The project seems to be moving along nicely. Quite a few members of the team are busy, but it’s relatively quiet for me at present. I’ll just note a few things before having a short break for Easter.
Earlier this week I had a friendly and productive meeting with Will Stewart and Martina Doolan, leaders of ‘Audio-Supported Enhanced Learning’ (ASEL). Theirs is another project funded by JISC’s Users and Innovation programme. Of course, with Sounds Good and ASEL both being concerned with the use of audio, we have common interests and plenty to talk about. However, it feels to me as if our working relationship is already moving beyond routine communication. Will and Martina have kindly given me access to their online ‘central desktop’ with its extensive collection of working documents. I’ve sent them some questionnaires I’m using which aren’t yet in the public domain. Another indicator that we’re working well together is that they invited me to join them in their presentation to JISC’s ‘Next Generation’ workshop at the end of April. I do think the fact that we’re all in the Emerge community is making a difference – over the months we’ve had a good mix of contacts and communications, face-to-face and electronic. Just to complete the happy Emerge picture, Lawrie Phipps came through on the phone while Will, Martina and I were meeting. What a team!
I’ve had two more conference session proposals accepted, both drawing on Sounds Good. One is at the STLHE conference in Windsor, Ontario, a few days after my session in Salt Lake City, which was approved a while ago. The plan is to do both on the same trip. The other acceptance is at the Higher Education Academy conference in Harrogate in early July. I’ll be doing my best to ensure dialogue, rather than just one-way transmission of information.
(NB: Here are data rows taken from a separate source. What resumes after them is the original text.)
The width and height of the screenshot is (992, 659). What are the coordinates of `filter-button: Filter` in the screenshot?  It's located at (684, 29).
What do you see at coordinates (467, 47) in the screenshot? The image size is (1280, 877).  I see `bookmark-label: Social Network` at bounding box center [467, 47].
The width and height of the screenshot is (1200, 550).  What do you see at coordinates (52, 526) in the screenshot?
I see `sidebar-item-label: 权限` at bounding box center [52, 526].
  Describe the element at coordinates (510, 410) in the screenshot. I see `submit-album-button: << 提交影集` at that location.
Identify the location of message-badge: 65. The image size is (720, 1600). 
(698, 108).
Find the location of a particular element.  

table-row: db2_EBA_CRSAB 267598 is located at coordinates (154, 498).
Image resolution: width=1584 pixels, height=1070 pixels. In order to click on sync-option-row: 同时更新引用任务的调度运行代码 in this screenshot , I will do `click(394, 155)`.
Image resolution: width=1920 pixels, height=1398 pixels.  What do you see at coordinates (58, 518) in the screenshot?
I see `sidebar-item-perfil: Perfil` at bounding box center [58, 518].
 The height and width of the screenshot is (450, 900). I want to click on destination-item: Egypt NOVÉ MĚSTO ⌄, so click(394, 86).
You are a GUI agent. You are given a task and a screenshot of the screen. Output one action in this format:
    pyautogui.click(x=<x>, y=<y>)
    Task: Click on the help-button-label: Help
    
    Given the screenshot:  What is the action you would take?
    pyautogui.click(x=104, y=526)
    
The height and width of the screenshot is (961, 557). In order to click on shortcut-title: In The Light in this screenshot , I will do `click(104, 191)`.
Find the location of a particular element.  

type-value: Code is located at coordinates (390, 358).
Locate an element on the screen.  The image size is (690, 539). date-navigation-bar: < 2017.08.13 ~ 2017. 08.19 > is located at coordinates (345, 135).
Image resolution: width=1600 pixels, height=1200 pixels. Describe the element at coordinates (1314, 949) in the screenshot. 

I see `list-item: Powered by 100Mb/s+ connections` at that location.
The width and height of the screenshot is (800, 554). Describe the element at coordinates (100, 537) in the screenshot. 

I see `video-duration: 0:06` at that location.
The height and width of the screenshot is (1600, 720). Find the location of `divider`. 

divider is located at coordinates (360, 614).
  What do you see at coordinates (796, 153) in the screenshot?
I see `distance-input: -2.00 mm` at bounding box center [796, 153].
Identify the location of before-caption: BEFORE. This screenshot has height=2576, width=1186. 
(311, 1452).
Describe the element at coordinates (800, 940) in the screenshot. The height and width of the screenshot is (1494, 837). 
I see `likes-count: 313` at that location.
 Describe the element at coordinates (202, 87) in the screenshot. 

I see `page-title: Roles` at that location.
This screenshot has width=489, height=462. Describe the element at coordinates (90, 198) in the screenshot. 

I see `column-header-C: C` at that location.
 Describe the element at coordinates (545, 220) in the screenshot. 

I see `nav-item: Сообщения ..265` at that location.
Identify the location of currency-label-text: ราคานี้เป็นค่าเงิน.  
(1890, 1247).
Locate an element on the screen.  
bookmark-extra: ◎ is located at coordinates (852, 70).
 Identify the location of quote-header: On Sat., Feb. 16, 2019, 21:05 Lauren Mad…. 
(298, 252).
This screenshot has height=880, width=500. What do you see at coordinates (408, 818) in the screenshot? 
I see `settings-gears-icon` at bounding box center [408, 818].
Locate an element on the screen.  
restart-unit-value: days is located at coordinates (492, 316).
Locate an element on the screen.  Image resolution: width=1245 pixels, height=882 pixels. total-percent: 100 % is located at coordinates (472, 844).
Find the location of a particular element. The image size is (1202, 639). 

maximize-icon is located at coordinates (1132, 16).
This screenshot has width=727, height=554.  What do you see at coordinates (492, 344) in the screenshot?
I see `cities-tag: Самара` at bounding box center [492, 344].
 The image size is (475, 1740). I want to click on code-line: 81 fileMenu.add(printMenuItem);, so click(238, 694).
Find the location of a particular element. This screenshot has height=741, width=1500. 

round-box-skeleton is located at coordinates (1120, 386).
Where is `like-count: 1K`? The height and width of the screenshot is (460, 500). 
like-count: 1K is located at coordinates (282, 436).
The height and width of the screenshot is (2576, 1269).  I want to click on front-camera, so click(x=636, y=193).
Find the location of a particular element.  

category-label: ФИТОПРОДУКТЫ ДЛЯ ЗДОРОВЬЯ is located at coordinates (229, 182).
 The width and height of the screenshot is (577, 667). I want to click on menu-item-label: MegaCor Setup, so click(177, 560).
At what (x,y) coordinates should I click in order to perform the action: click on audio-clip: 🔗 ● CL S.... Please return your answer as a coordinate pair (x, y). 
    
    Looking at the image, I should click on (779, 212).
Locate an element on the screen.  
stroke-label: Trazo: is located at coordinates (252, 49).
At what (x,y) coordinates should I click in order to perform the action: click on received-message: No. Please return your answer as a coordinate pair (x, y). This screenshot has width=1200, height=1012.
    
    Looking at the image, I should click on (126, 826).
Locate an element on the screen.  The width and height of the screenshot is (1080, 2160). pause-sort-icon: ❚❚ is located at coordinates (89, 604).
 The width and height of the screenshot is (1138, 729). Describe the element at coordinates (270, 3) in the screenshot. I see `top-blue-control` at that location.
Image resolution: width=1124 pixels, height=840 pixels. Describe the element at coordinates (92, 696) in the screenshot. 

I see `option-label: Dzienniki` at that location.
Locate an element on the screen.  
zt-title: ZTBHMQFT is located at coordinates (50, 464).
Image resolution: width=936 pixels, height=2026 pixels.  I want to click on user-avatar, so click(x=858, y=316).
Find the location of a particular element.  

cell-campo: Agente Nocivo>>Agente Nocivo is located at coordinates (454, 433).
I’m hoping to gather some ideas and meet people who will make me think hard about the use of audio.
My colleague Phil Race, who is a member of the Sounds Good team, has been trying out the exercise I have devised for next week’s presentation to JISC’s Learning and Teaching Experts Group. It’s intended to simulate the experience of a student receiving audio feedback on a piece of written work. I gather it’s been triggering some lively debate, not least about the mark that the teacher gives the student. That wasn’t my main concern when I wrote the exercise, but I’m pleased that Phil and his learners have been getting some value from it. I hope I can be equally successful in using it in a slightly different way. Will it turn out to be a ‘reusable learning object’?
A little bit of information is beginning to come in about users’ experiences of giving and receiving audio feedback. They are only a few snippets so far, so we can’t attach much weight to them. It’s generally positive stuff though, which is encouraging.